= Richard Taliaferro =

Colonial architect

Coat of Arms of Richard Taliaferro

Richard Taliaferro (/ˈtɒlɪvər/ TOL-iv-ər; c. 1705-1779) was a colonial architect and builder in Williamsburg, Virginia, in what is now the United States. Among his works is Wythe House, a Georgian-style building that was built in 1750 or 1755. It was declared a U.S. National Historic Landmark in 1970. Other works were public buildings, including the Governor's Palace, the Capitol, and the President's House at the College of William & Mary.

Richard Taliaferro was born about 1705 in England, the Taliaferros, who had settled in Virginia in the early 17th century from London. He lived most of his adult life at his plantation, Powhatan, in James City County outside Williamsburg. Taliaferro built the Wythe House in Williamsburg for his daughter, Elizabeth, and her husband, George Wythe.
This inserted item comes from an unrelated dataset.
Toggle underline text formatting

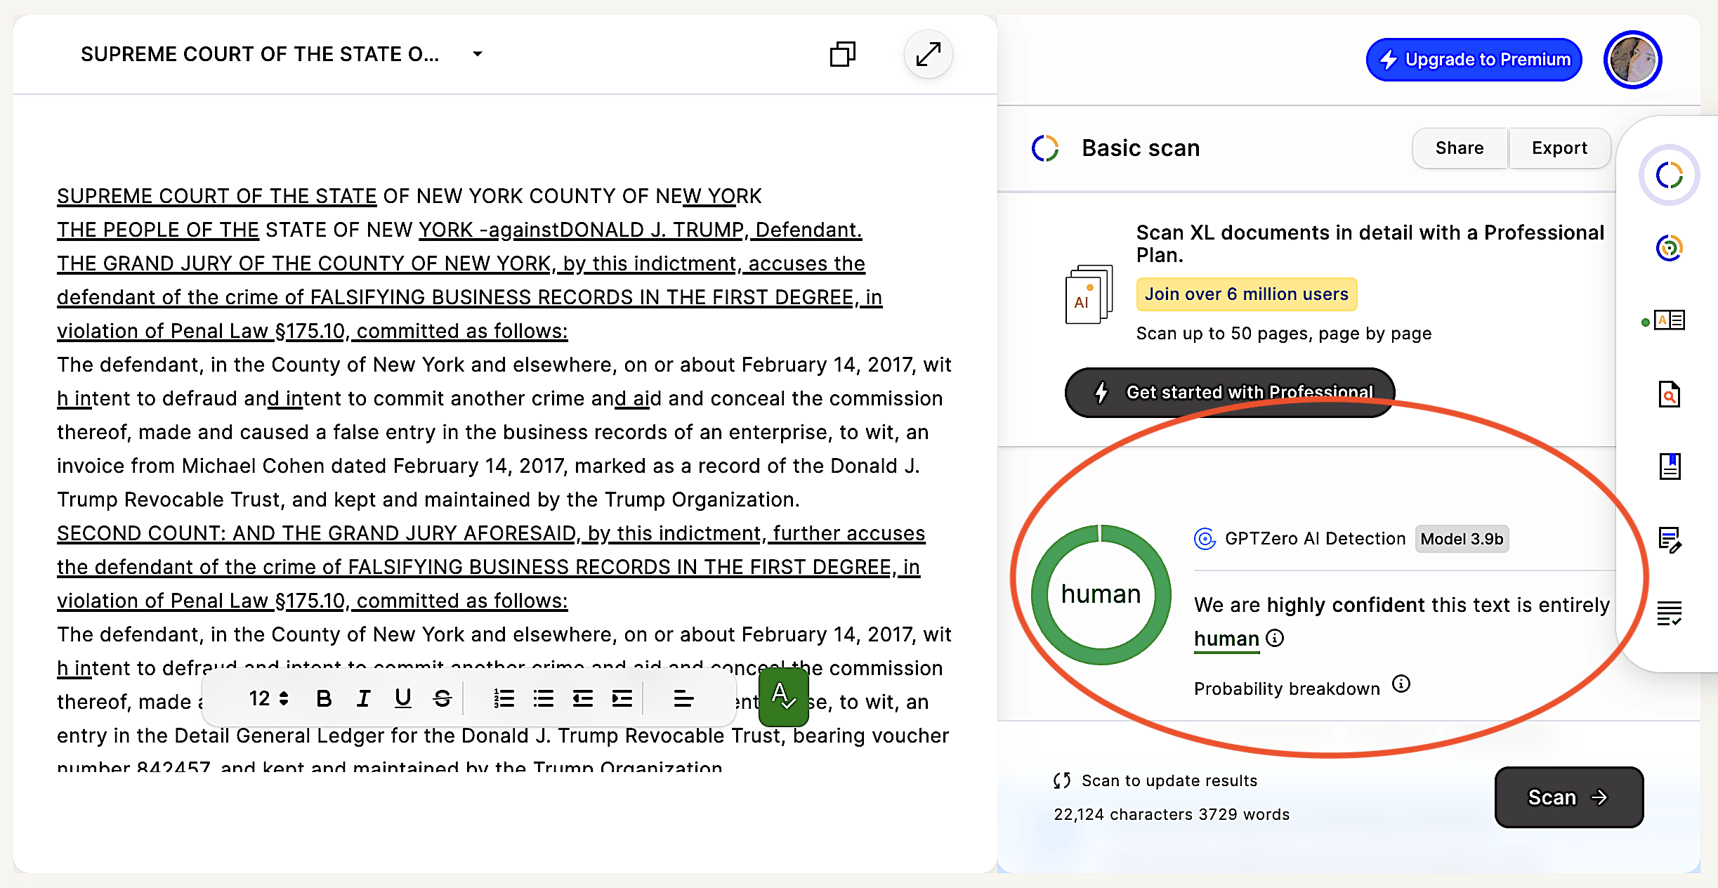(402, 698)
In his 1775 will, he gave them life tenancy in the house upon his death: "In the name of God Amen, I, Richard Taliaferro of the Parish and county of James City, being aged, but of sound mind and memory, do make my last will and testament as forth with. I give and desire my house and lotts in the city of Williamsburg situate on the west side of Palace Street, and on the North side of the Church yard, to my son-in-law Mr. George Wythe and his wife, my daughter Elizabeth during their lives. ...and I do hereby constitute and appoint my Son-in-law the said George Wythe and my said son Richard Taliaferro Executors of this my last will and testament, hereby revoking all former wills by me made."

Taliaferro died on 3 July 1779 at the age of 74 "with the gout in his head".